El último cigarrillo

Fumé exactamente 22 cigarrillos durante mi vida. Éste que se ve aquí es el último. Así como nunca voy a comprar una moto para andar en una ciudad, de la misma manera en que nunca voy a probar las drogas, así mismo nunca voy a fumar más. Tres promesas pedidas que perfectamente puedo cumplir sin dudar.

El primero fue en la azotea de la casa de unos tíos, donde mi primo Sebastián López intentaba corromper a sus infantes primos y enseñaba el trasero a todo transeúnte.

El de peores repercusiones fue aquél que me ofrecieron los compulsivos de la Unidad de Publicaciones de la Universidad Nacional de Colombia, cuando estaban revisando la diagramación de una saga, cuando yo la estaba dirigiendo: Carolina Felipe se indignó al sentir el olor y no quiso acercarse a mí.

------------------------------------------------------------

_Ejercicio:_ En el texto sobre el último cigarrillo, explica por qué Carolina Felipe no quiso acercarse a quien narra.

Registros almacenados:
------------------------------------------------------------

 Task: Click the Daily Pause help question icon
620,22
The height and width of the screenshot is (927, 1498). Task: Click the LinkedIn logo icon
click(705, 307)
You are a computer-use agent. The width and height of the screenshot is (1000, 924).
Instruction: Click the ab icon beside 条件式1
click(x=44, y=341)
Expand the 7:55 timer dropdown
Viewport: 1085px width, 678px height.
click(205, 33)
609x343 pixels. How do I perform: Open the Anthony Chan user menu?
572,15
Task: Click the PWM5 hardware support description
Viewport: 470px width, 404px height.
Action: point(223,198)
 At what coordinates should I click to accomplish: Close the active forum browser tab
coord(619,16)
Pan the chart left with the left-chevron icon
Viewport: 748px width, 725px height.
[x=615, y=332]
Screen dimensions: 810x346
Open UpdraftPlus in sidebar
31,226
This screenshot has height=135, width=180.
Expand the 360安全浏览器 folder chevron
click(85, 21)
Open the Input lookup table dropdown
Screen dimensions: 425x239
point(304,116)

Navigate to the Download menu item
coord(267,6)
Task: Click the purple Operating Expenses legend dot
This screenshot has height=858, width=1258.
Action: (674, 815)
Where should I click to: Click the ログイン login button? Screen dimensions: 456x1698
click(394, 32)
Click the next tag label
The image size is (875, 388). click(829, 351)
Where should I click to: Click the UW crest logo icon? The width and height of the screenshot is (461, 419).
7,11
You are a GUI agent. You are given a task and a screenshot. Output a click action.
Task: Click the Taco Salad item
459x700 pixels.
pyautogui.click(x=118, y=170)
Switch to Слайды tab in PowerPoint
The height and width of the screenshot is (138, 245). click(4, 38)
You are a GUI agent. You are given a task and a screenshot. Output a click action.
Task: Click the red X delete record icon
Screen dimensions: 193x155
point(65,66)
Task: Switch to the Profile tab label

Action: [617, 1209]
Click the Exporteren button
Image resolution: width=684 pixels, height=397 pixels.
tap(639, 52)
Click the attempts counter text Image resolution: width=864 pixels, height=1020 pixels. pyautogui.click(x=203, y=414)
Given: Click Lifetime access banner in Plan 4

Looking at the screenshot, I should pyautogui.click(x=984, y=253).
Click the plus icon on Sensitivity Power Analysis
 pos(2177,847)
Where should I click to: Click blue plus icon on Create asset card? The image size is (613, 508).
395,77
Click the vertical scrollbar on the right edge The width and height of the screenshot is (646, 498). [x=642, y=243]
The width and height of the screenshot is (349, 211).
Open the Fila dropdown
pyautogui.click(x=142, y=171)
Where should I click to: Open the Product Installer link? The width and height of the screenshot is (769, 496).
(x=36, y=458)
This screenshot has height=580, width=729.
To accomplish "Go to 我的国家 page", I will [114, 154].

------------------------------------------------------------

_Resultado de la tarea:_ Carolina Felipe se indignó al sentir el olor del cigarrillo que los compulsivos de la Unidad de Publicaciones de la Universidad Nacional de Colombia le ofrecieron a quien narra. Por eso no quiso acercarse, y ese cigarrillo fue el de peores repercusiones.